*** Opening of SOURCE PASSAGE ***

I first encountered Stacey Levine’s fiction at an “anti-Associated Writing Programs conference” being held across the river from the AWP Conference in Vancouver a few years back. We were both reading at the anti-conference, while also, I believe, hedging our bets by presenting at the real conference. The anti-conference was held in an old building outside of which they’d blown up a kind of red sausage-like, three-story-tall balloon. Okay, I thought, that’s interesting. Inside, in the middle of the main space, they’d installed one of those blow-up castles for kids with all of the little balls inside. Only, there were a bunch of adults bouncing up and down instead of children. Well, that’s not something you see every day, I thought.

*** Close of SOURCE PASSAGE ***

PROBLEM DESCRIPTION:
Quote the passage above about first encountering Stacey Levine's fiction at the anti-conference in Vancouver, word for word and in full.

*** Opening of RECORDS ***

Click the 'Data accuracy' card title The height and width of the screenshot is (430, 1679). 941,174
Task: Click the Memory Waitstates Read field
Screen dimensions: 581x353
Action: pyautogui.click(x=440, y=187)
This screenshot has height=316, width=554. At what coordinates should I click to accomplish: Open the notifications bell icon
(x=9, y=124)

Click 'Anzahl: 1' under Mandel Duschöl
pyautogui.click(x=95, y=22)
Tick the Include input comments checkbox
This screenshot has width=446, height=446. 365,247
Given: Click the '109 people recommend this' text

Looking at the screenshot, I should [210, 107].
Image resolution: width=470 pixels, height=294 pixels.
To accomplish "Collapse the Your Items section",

*** Close of RECORDS ***

SOLUTION TO THIS TASK:
I first encountered Stacey Levine’s fiction at an “anti-Associated Writing Programs conference” being held across the river from the AWP Conference in Vancouver a few years back. We were both reading at the anti-conference, while also, I believe, hedging our bets by presenting at the real conference. The anti-conference was held in an old building outside of which they’d blown up a kind of red sausage-like, three-story-tall balloon. Okay, I thought, that’s interesting. Inside, in the middle of the main space, they’d installed one of those blow-up castles for kids with all of the little balls inside. Only, there were a bunch of adults bouncing up and down instead of children. Well, that’s not something you see every day, I thought.